This story originally appeared in the spring 2017 issue of InSight.
Telecommunications technology is driving a quiet revolution in health care, and nowhere is that revolution more evident than in the small hospitals of the American heartland. With the new telehealth systems, providers in rural care centers, who once might have been challenged to handle surges in patients or difficult cases—complex trauma cases from car accidents, for example—can flip a switch to connect their exam rooms, via high-resolution cameras and audio equipment, to highly trained emergency medicine specialists working from urban hospital hubs.
“The technology is at the point where it’s economical, effective, and reliable,” says Marcia Ward, CPH professor of health management and policy, who directs the Rural Telehealth Research Center (RTRC). “The telehealth hub has not only emergency medicine physicians to guide care, but also staff who can research medications and arrange patient transfers. That assistance allows the providers in these small hospitals to focus on giving direct care to the patient.”
Rapid Rural Expansion
One of the largest telehealth companies, South Dakota-based Avera eCare, already serves more than 10 percent of the rural hospitals designated as “critical access” care facilities because of their relative isolation.
“That’s more than 130 hospitals—which is broad coverage for something that’s relatively new,” says Clint MacKinney, CPH clinical associate professor of health management and policy and deputy director of the RTRC. “Just the fact that it’s expanding so rapidly tells you it’s delivering value in rural hospitals.”
The initial rollout of telehealth systems in these hospitals has been helped in many cases by government or charitable grants to fund the installation of cameras and other equipment. But MacKinney says the ongoing cost to new client hospitals seems manageable, at roughly $60,000 per year for Avera’s eEmergency service, for example. “I’m not seeing a lot of pushback on that figure,” he says.
The RTRC, a collaboration of the University of Iowa, University of North Carolina-Chapel Hill, and the University of Southern Maine, is funded by the federal Health Resources and Services Administration to evaluate the extent, outcomes, and challenges of telehealth in America’s more remote care centers. It has been one of the most active and prolific research institutions in this field.
“The part of telehealth that we’ve looked at most extensively is its use in rural emergency departments,” says Ward. She and her colleagues have found evidence that tele-emergency services help patients by increasing overall clinical care quality and reducing the time needed to deliver care.
“Tele-emergency services are used for the most severe trauma cases,” says Nicholas Mohr, UI associate professor of emergency medicine. In one recent study of rural North Dakota hospitals, Mohr and his RTRC colleagues found that “when tele-emergency services were engaged, trauma patients were transferred out of rural emergency departments more rapidly than those for whom the services weren’t used,” he says.

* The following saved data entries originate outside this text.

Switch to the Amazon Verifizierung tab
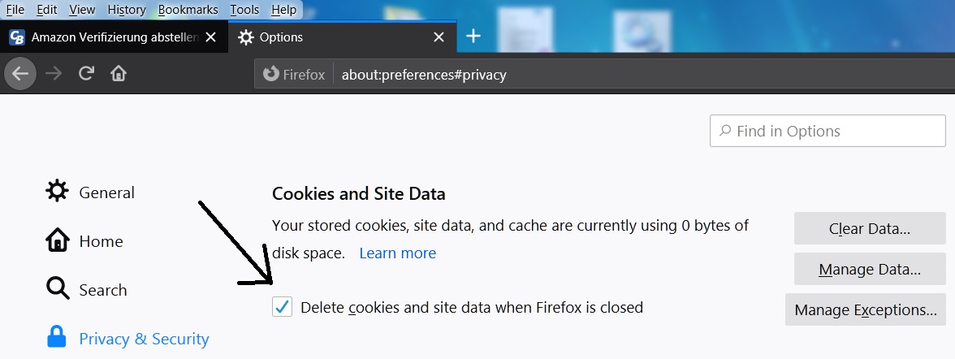(x=106, y=37)
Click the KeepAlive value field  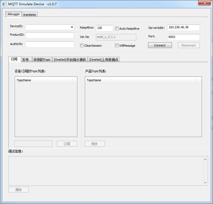coord(104,28)
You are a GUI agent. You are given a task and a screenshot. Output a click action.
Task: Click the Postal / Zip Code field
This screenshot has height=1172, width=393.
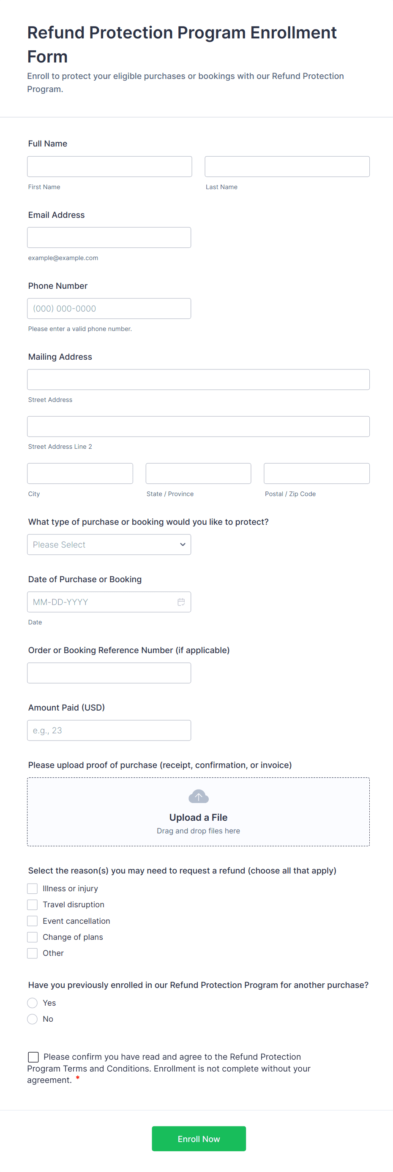(316, 474)
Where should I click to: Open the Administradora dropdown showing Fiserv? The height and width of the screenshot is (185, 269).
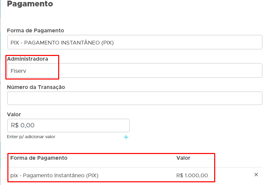click(135, 71)
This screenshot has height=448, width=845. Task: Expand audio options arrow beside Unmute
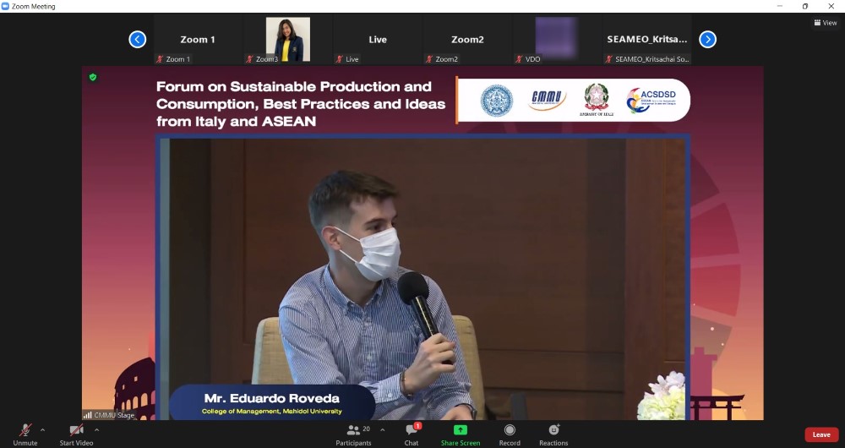43,429
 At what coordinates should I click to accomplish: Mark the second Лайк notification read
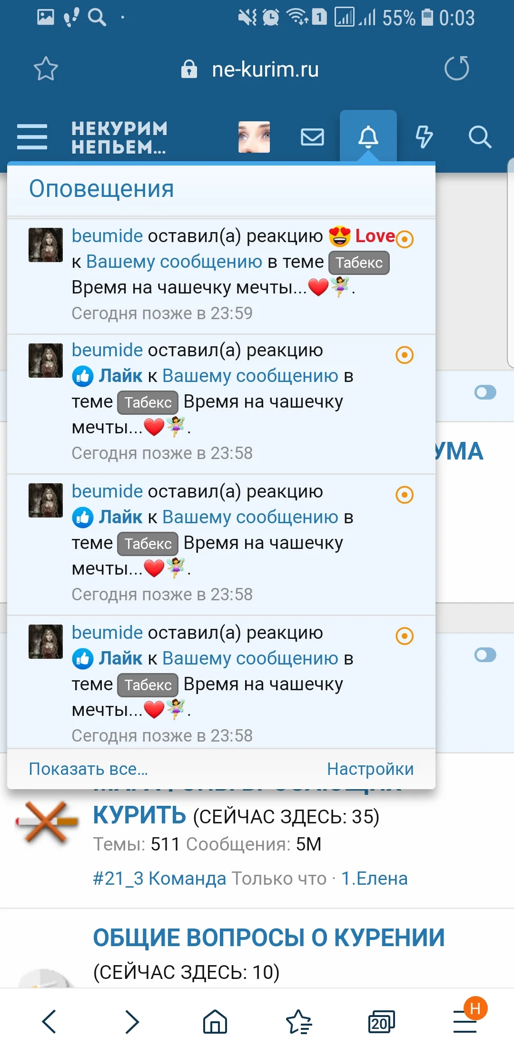[x=405, y=495]
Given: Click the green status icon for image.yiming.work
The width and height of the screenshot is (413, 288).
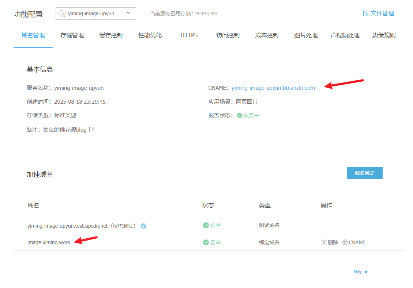Looking at the screenshot, I should 206,242.
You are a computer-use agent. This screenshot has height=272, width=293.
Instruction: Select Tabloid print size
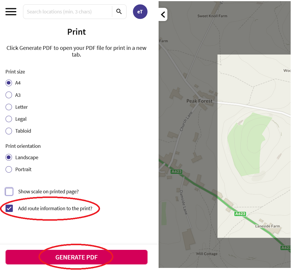pyautogui.click(x=8, y=131)
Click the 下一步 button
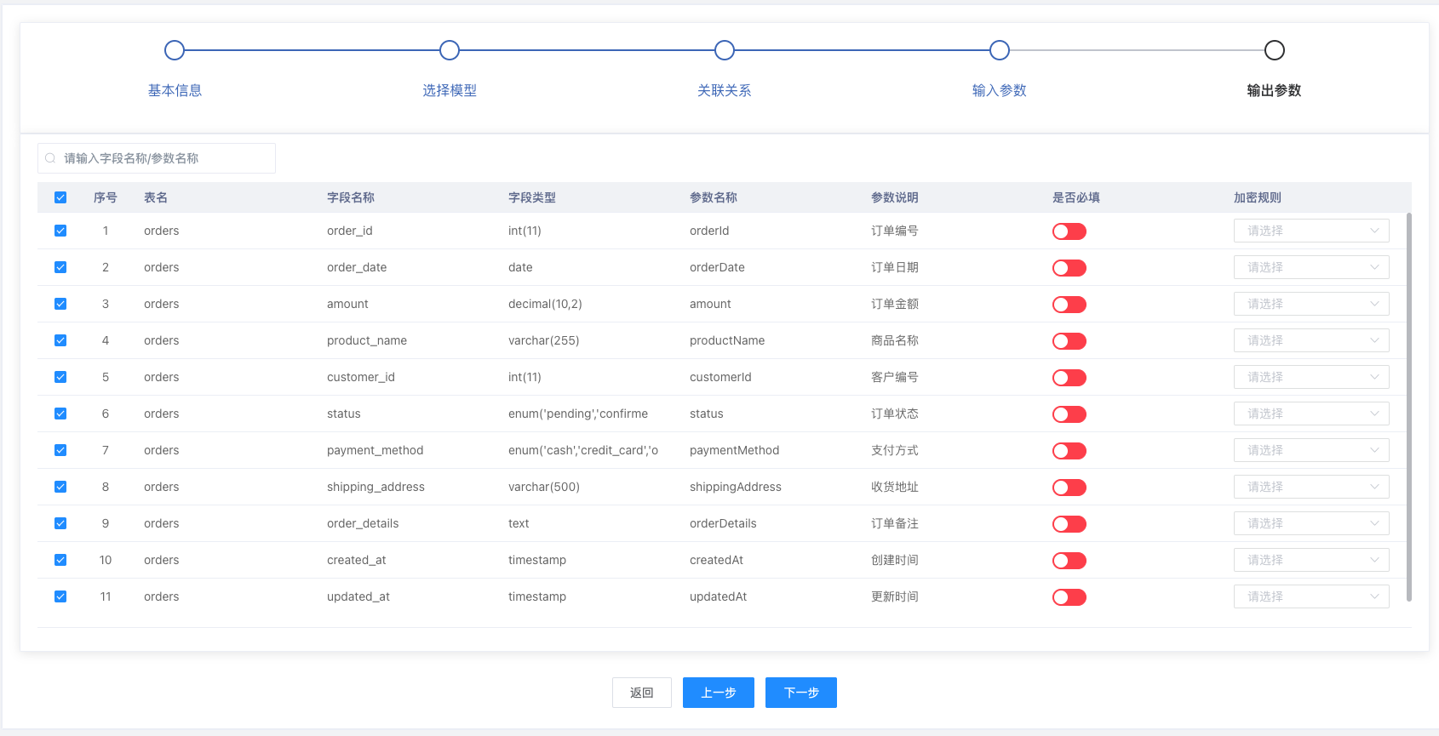This screenshot has height=736, width=1439. (x=800, y=693)
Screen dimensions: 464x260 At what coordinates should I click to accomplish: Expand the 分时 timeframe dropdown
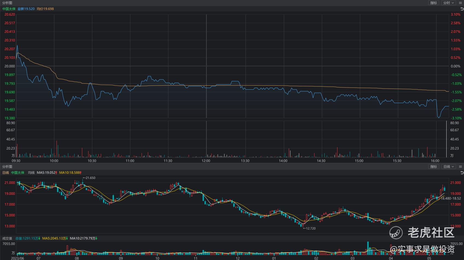pos(448,3)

Telehealth also appears to deliver subtler but perhaps no less important benefits to hospitals and caregivers. For example, it can reduce the sense of isolation among providers at rural care centers, making them easier to recruit and retain. Moreover, telehealth allows the management within rural hospitals of many patients who would otherwise have been transferred immediately to larger urban hospitals. That retention of patients can make a big difference to a hospital’s bottom line and its long-term ability to serve its community.
Much like the early Internet, telehealth is now seeing a proliferation of services that can work through its new telecommunications medium. The RTRC’s researchers have recently examined or are now examining new specialty tele-emergency services that help client hospitals diagnose and treat specific acute conditions including sepsis (blood infection), psychiatric emergencies, and stroke.
“In the case of stroke there are clot-busting drugs that can really save the brain if they’re administered in time, but you have to make sure the stroke is from a vessel blockage rather than a bleed,” says Ward. “The idea is that a neurologist at a ‘tele-stroke’ hub who has seen hundreds of these cases can evaluate the CT scan, look at the patient, and help the provider in the rural hospital come to the right treatment decision more quickly.”
Beyond tele-emergency, telehealth companies are now offering services for outpatient clinics, prison medical clinics, school and university infirmaries, long-term care centers, pharmacies, and hospital intensive care units.
Room to Grow
As the RTRC has found in its studies, the spread of these telecom-enabled services has been hampered somewhat by their own novelty, and by factors that complicate American health care generally.
“Issues relating to reimbursement, cross-state licensure, and lack of familiarity all tend to limit expansion,” says MacKinney.
Even so, telehealth still seems to have considerable room to grow. Perhaps the best indicator of its broad potential is the success of the first telehealth service, tele-radiology—the transmission of X-ray, MRI, and other medical imaging data to off-site expert radiologists for interpretation. Tele-radiology was initially based on simple phone and fax-based telecom technology, but expanded rapidly after the introduction of high-bandwidth Internet in the early 2000s. These days it is so much a part of ordinary medical practice that it often isn’t even considered a telehealth service.
“It’s almost ubiquitous now,” MacKinney says.